• **Request**: Please repeat the entries below word for word, beginning at the line that contains "Task: Browse for Boot Image file" and stopping after the line that contains "pos(612,606)".

---------- Records ----------

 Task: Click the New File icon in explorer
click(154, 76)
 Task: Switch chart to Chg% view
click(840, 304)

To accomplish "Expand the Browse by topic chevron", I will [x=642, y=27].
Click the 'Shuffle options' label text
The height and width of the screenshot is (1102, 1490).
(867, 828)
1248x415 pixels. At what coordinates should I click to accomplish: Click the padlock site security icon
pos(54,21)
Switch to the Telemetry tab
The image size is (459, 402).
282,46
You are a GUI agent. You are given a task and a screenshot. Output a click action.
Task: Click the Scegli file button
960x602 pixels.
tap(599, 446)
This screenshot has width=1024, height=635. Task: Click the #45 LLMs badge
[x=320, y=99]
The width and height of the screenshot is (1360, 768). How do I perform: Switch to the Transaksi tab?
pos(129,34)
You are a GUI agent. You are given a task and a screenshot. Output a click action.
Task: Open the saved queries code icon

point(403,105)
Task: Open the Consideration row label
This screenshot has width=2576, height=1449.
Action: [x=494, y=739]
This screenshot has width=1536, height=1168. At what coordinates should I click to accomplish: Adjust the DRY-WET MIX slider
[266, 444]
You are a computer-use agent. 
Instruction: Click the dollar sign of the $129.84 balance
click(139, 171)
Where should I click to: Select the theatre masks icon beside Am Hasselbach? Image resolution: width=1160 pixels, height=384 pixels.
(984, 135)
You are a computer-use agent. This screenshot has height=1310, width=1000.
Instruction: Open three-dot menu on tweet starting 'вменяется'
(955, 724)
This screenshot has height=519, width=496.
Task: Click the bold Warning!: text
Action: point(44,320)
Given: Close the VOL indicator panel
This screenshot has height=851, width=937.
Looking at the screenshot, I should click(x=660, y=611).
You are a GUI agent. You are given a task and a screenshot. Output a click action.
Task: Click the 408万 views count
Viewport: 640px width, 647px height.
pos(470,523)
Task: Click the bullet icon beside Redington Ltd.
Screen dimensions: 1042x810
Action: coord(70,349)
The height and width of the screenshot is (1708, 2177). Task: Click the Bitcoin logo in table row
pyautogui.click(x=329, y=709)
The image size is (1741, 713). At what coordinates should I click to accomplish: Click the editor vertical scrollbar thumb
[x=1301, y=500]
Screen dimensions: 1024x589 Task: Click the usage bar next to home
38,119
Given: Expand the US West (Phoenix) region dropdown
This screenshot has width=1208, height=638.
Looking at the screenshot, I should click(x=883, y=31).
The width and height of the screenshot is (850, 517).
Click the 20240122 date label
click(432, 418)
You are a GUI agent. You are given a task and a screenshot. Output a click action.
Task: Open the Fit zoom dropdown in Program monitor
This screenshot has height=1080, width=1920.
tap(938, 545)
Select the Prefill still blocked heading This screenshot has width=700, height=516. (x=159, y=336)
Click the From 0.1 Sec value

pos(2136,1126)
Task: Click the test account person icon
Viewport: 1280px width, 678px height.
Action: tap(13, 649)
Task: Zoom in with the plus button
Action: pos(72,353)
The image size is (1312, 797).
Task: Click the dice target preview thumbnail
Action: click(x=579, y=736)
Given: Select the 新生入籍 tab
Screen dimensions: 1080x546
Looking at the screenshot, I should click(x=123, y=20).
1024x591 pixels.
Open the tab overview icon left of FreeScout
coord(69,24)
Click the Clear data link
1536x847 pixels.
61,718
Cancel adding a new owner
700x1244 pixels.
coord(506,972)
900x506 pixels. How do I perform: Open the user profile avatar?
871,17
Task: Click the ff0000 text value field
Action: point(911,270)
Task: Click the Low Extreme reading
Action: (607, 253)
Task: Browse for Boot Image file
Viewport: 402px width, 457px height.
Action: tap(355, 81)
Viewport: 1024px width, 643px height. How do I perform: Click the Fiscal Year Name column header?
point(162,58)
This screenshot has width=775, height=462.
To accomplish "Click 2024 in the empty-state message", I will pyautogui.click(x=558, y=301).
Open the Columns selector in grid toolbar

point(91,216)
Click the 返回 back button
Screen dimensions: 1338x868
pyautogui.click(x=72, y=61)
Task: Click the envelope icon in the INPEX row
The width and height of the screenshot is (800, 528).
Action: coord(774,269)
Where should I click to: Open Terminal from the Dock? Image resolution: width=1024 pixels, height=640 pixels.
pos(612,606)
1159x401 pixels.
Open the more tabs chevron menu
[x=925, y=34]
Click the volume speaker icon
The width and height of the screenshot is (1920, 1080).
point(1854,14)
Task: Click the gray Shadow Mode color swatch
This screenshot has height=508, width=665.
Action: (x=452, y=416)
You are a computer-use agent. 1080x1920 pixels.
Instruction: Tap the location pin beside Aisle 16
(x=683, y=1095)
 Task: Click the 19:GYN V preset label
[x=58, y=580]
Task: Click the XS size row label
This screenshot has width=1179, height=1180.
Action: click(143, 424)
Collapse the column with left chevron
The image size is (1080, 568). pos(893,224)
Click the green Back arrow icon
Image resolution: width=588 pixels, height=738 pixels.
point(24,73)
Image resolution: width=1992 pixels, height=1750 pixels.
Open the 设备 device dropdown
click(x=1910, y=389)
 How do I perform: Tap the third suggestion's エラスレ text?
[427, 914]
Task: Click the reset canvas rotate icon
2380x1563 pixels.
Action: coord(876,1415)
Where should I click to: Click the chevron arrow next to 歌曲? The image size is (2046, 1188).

----------

• **Reply to the exercise**:
Task: Browse for Boot Image file
Viewport: 402px width, 457px height.
Action: tap(355, 81)
Viewport: 1024px width, 643px height. How do I perform: Click the Fiscal Year Name column header?
point(162,58)
This screenshot has width=775, height=462.
To accomplish "Click 2024 in the empty-state message", I will pyautogui.click(x=558, y=301).
Open the Columns selector in grid toolbar

point(91,216)
Click the 返回 back button
Screen dimensions: 1338x868
pyautogui.click(x=72, y=61)
Task: Click the envelope icon in the INPEX row
The width and height of the screenshot is (800, 528).
Action: coord(774,269)
Where should I click to: Open Terminal from the Dock? Image resolution: width=1024 pixels, height=640 pixels.
pos(612,606)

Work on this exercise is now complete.